BEGIN

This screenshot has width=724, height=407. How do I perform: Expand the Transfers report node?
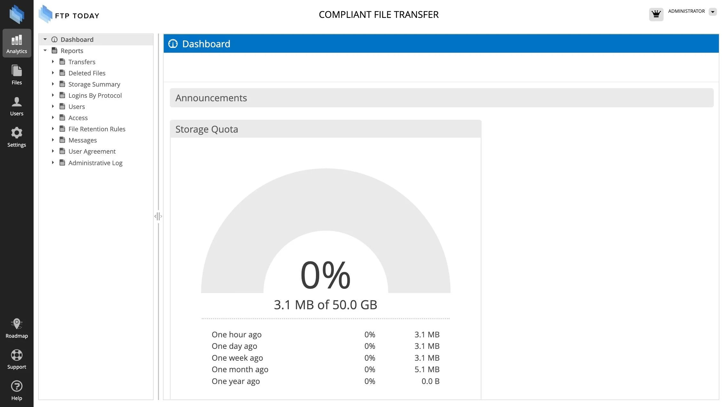[x=53, y=62]
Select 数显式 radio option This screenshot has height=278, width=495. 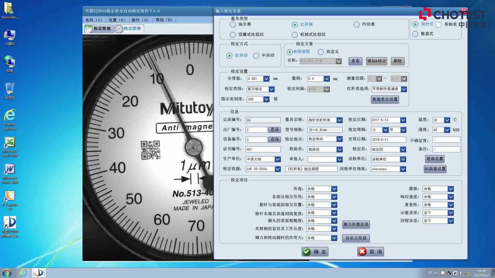tap(415, 34)
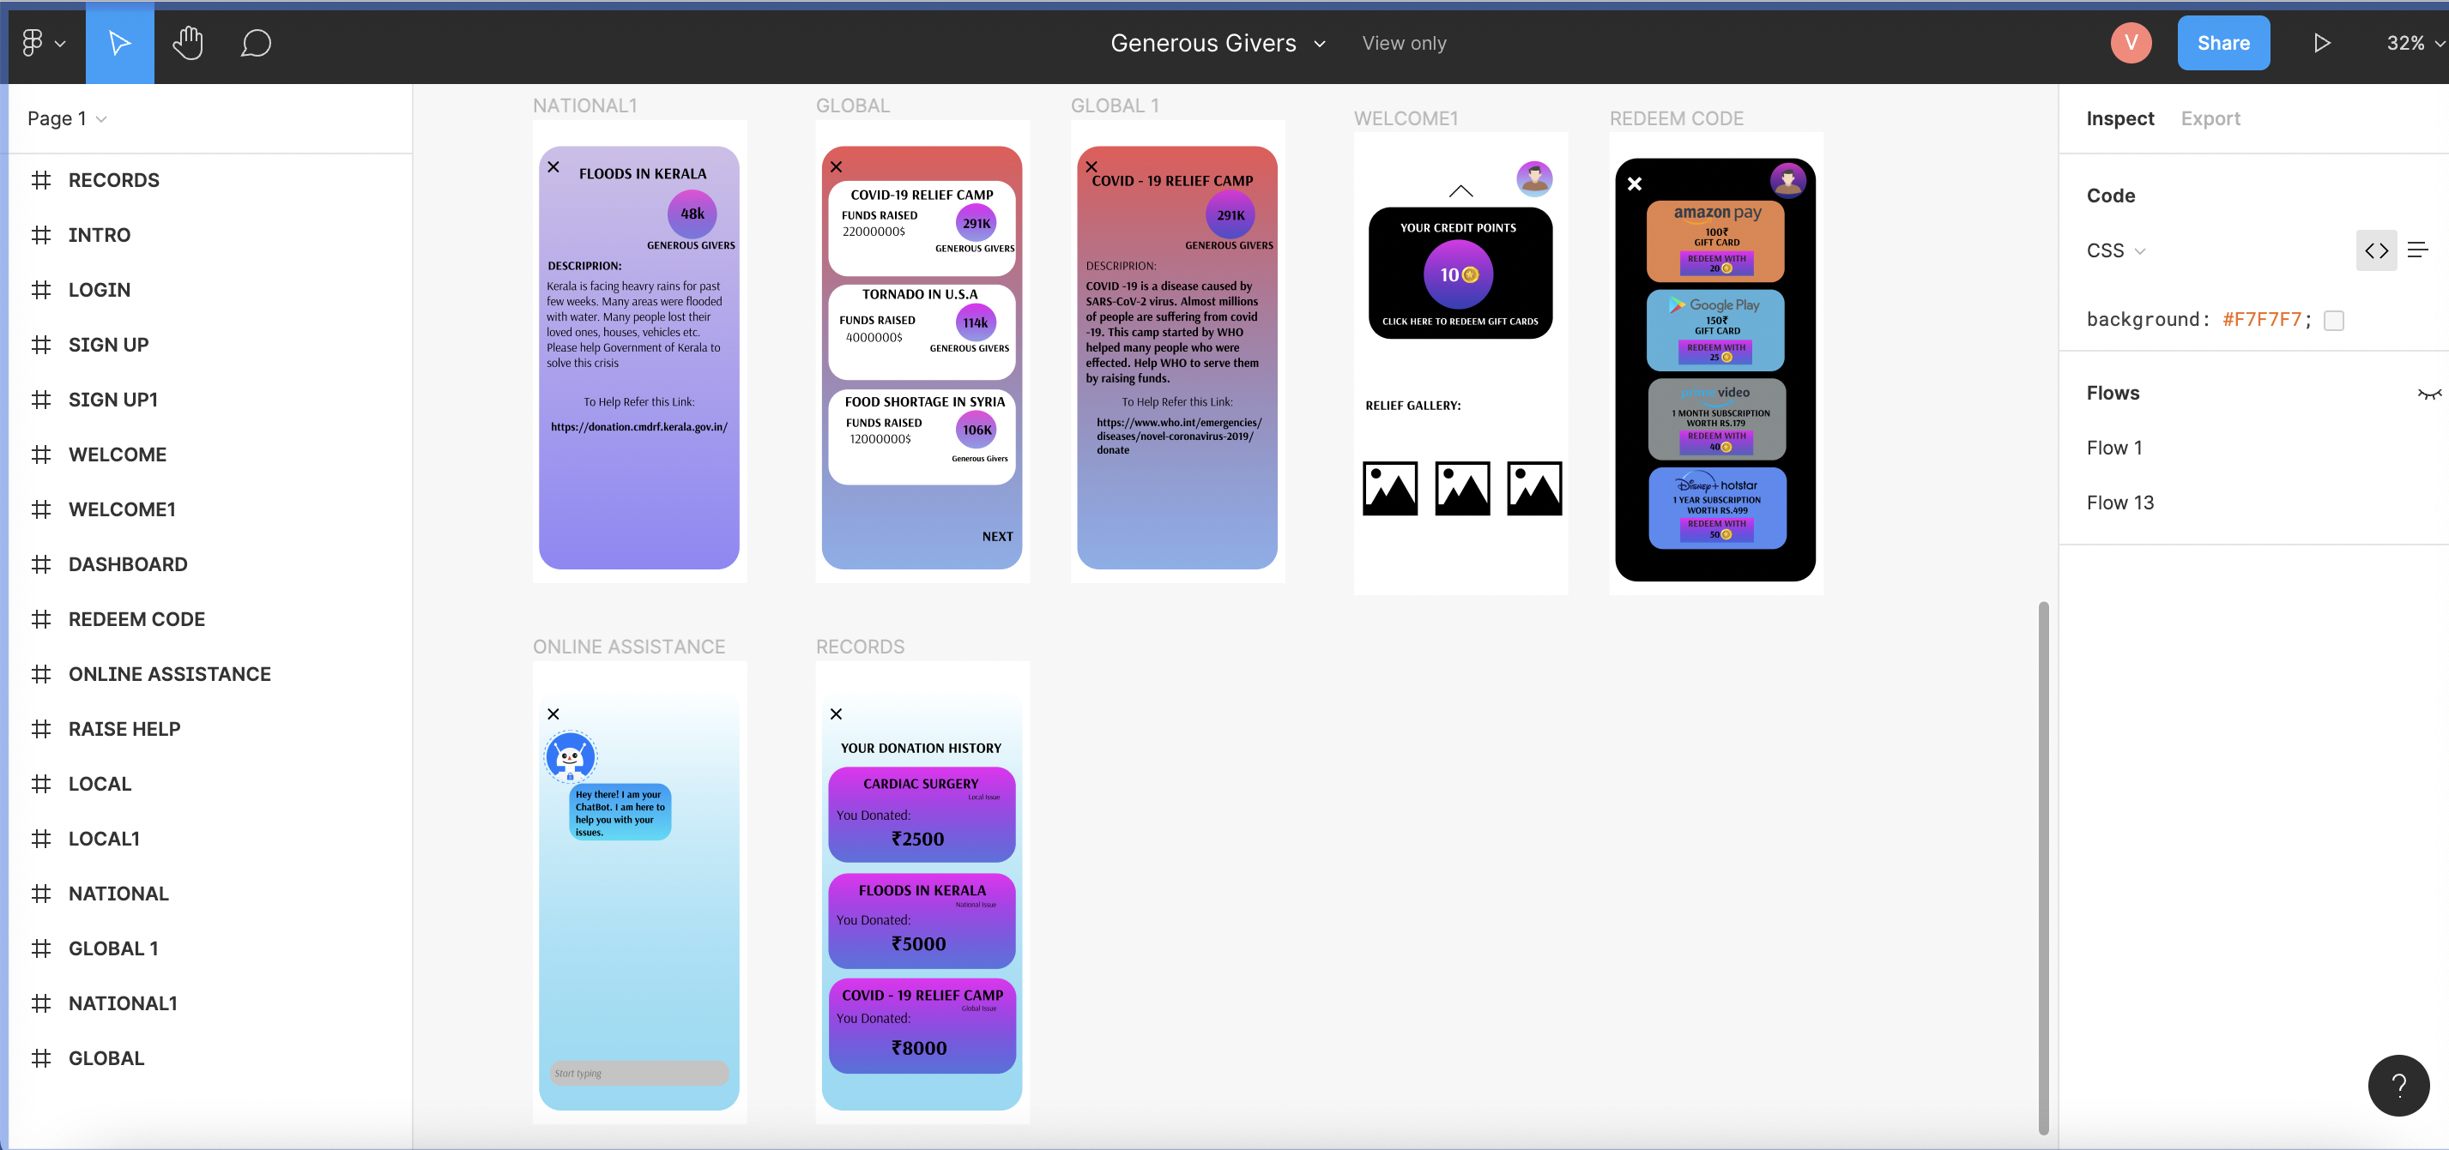This screenshot has width=2449, height=1150.
Task: Open the help question mark button
Action: click(2398, 1085)
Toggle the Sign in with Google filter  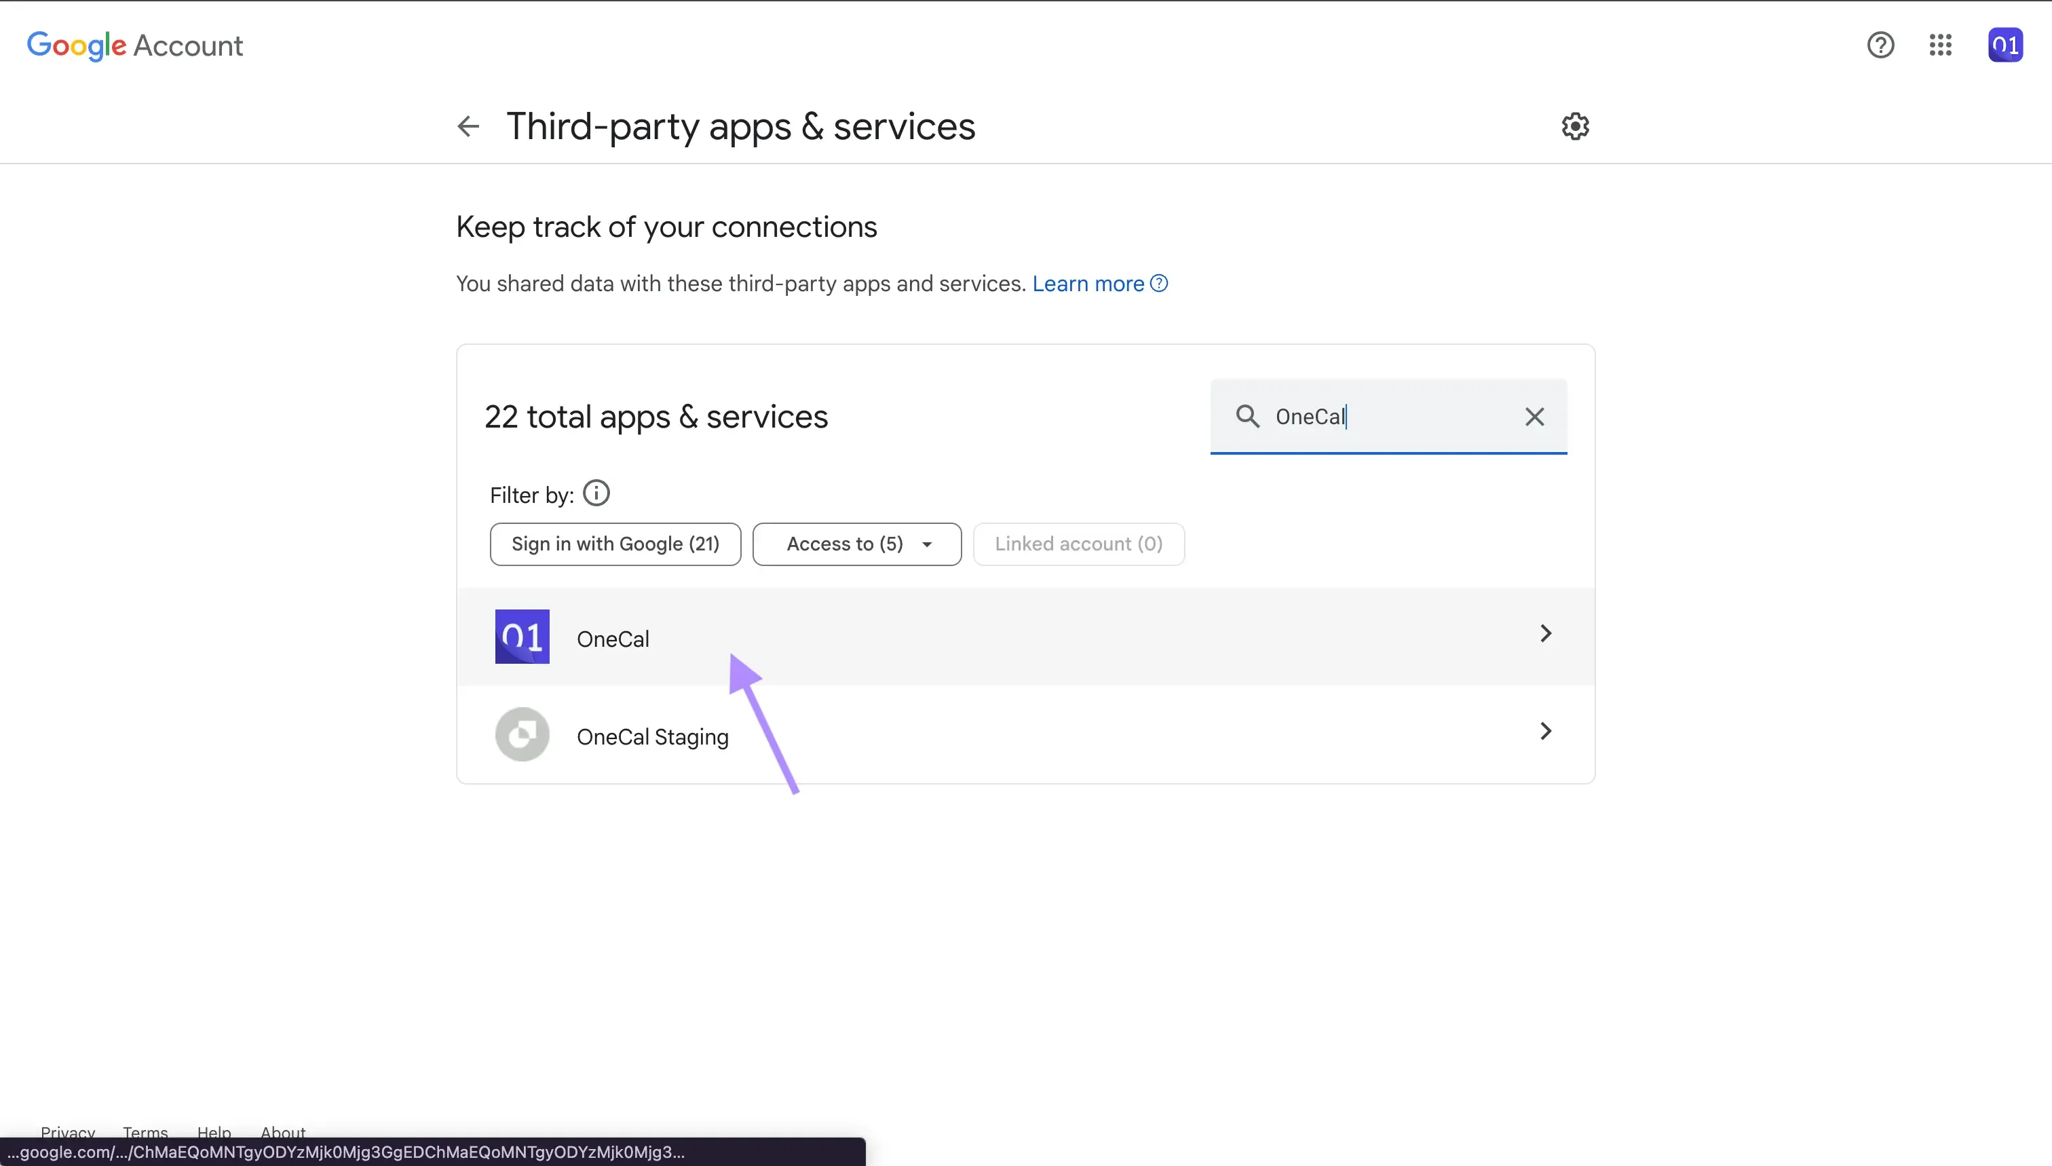[x=614, y=544]
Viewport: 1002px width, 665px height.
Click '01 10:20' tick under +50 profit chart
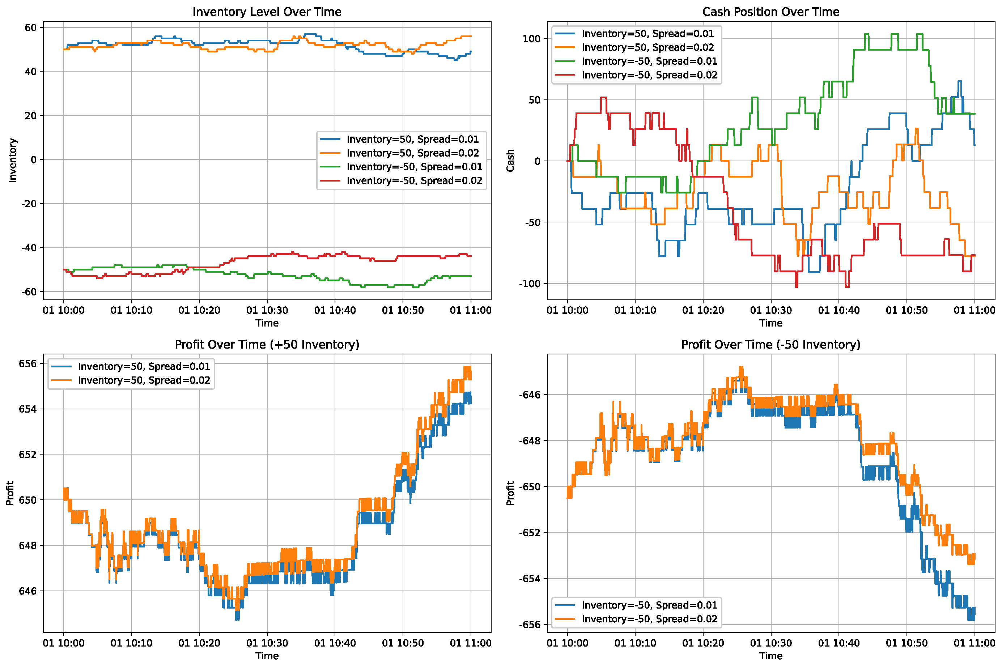click(x=199, y=643)
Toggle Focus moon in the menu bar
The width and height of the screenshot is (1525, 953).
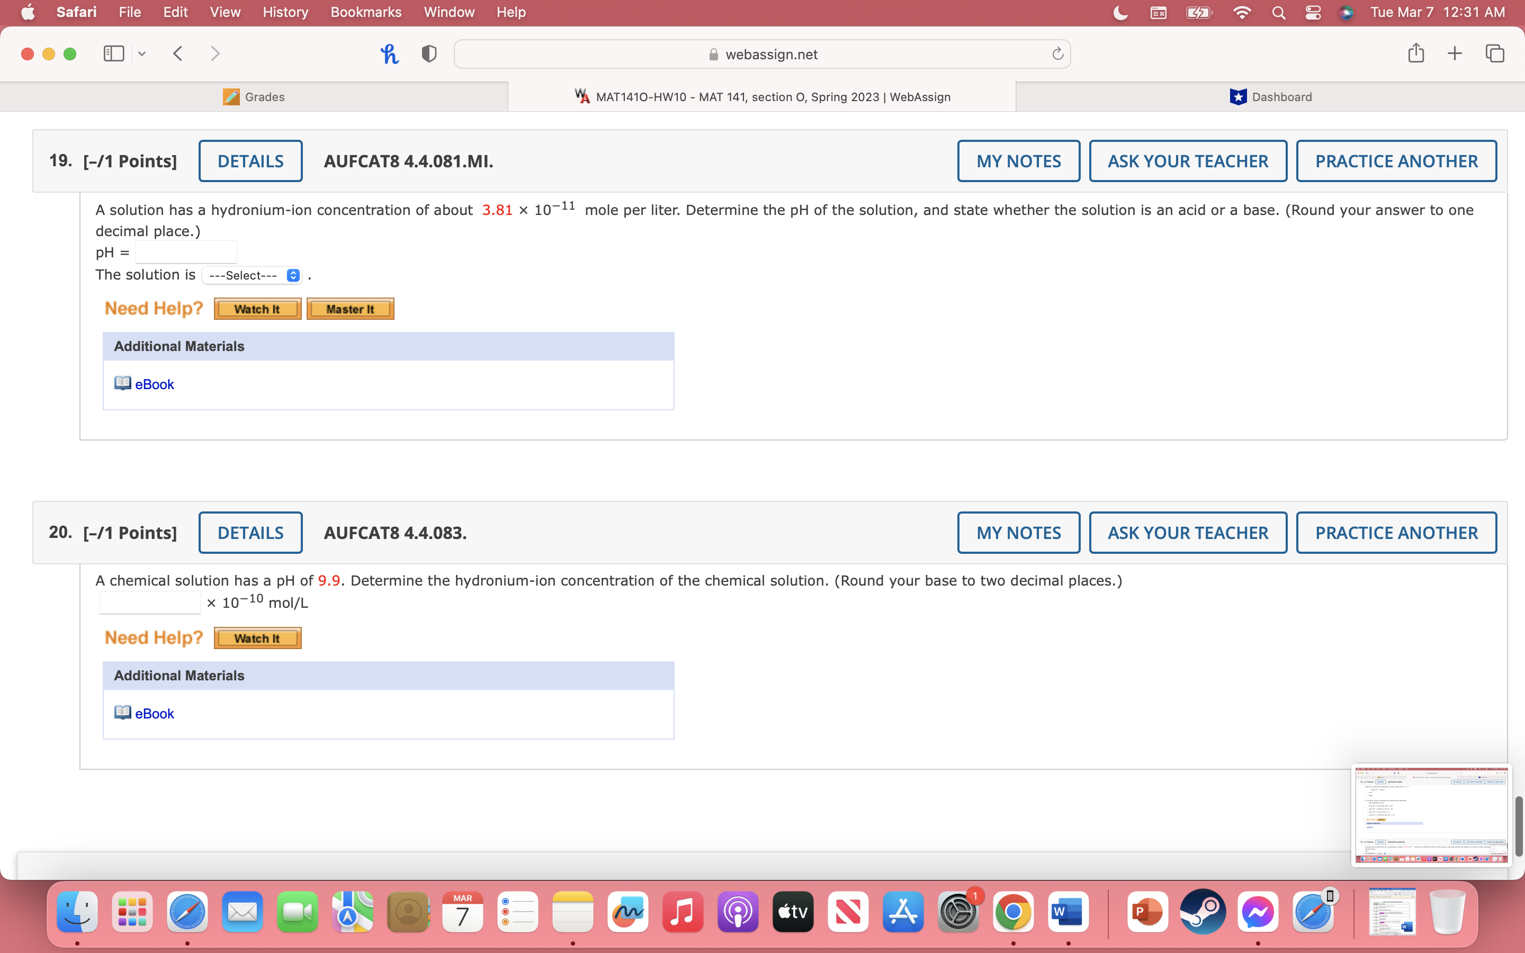point(1120,13)
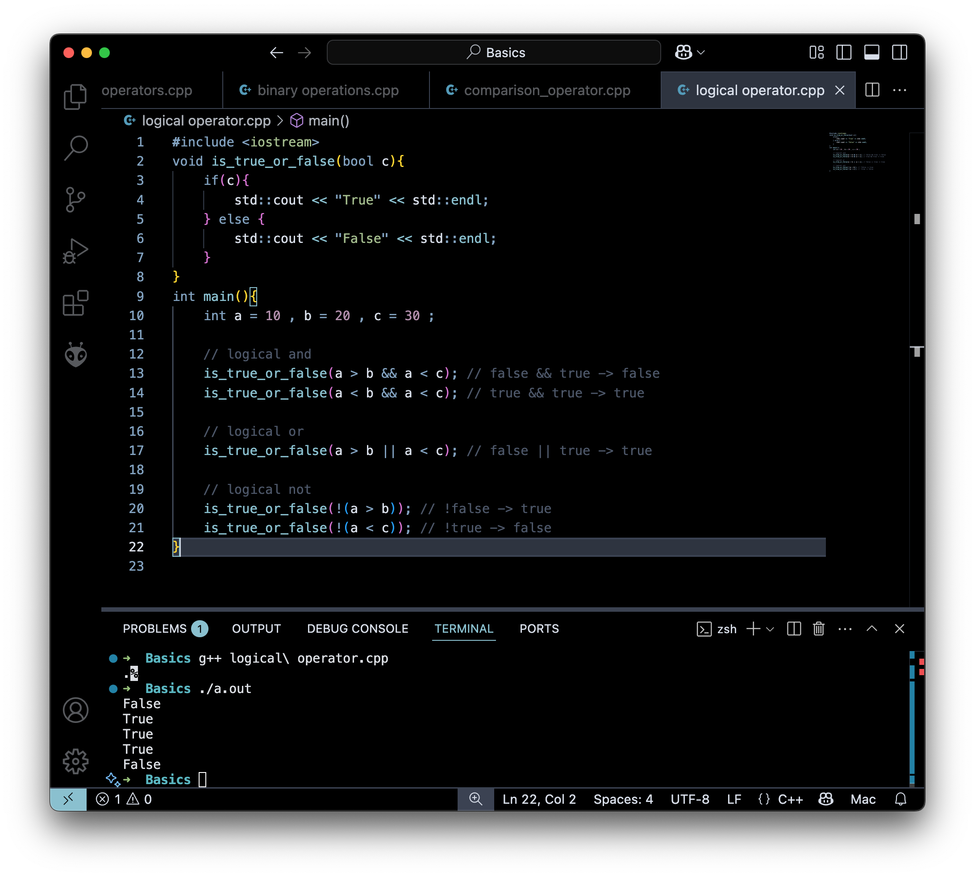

END

In the copy you return, include exactly the lines from the one containing "Viewport: 1002px width, 665px height." through the final line of the listing, and no pictures.

Viewport: 1002px width, 665px height.
Click '01 10:20' tick under +50 profit chart
click(x=199, y=643)
Toggle Focus moon in the menu bar
The width and height of the screenshot is (1525, 953).
point(1120,13)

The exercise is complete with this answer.